Go through the entries below, tally each line with the string "will", and give the final number by itself.

** Opening Available records block **

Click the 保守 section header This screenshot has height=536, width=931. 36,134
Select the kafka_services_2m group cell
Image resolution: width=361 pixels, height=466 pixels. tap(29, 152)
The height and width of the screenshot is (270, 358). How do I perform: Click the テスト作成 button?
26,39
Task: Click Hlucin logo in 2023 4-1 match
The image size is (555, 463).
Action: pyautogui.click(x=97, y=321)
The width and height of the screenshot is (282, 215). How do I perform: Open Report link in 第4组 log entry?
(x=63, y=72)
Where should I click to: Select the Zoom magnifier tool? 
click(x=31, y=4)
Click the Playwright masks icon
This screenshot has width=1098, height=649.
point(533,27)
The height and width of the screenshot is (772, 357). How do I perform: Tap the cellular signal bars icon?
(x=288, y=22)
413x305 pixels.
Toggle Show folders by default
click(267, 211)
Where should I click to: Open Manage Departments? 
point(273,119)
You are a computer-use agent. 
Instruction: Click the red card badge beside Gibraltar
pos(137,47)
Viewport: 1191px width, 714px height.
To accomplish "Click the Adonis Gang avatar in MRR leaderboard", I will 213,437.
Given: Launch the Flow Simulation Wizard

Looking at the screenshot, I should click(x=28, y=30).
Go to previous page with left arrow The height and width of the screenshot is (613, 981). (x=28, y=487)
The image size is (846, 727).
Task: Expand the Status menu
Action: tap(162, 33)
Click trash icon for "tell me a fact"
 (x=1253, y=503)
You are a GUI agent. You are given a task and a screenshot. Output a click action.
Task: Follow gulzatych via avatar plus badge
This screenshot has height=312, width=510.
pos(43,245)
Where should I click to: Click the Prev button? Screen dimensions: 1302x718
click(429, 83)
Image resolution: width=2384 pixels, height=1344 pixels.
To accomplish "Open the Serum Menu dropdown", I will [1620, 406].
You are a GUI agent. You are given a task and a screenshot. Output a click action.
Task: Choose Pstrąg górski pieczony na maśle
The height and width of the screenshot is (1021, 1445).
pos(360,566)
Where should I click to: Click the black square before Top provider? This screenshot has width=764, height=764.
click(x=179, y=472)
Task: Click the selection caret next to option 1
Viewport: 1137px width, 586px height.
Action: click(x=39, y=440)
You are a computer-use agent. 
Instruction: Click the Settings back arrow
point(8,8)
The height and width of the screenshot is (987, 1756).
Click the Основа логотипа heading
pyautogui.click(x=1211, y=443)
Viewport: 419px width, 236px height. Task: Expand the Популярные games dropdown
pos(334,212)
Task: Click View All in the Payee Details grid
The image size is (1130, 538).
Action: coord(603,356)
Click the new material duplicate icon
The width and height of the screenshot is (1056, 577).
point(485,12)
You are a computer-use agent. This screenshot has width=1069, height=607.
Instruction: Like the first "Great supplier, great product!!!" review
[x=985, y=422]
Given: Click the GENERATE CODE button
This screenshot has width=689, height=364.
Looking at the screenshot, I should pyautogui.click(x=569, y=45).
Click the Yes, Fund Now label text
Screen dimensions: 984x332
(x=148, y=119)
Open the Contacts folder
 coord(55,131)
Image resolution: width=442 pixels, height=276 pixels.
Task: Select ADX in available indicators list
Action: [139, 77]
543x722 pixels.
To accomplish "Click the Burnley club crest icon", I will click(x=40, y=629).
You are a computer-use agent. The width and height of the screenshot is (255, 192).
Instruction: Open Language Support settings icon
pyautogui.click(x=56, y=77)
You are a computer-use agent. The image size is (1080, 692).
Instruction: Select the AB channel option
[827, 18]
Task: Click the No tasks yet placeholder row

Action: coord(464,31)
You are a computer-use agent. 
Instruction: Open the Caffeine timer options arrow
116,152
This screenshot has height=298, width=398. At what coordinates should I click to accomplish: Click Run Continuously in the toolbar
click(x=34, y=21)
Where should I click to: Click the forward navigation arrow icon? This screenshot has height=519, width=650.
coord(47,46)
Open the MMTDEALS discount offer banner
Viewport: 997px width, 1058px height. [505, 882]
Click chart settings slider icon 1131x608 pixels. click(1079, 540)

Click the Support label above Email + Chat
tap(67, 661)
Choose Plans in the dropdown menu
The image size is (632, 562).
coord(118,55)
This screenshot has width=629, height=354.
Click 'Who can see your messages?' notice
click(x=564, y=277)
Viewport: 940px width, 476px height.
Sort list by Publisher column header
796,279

** Closing Available records block **

Result of the exercise
3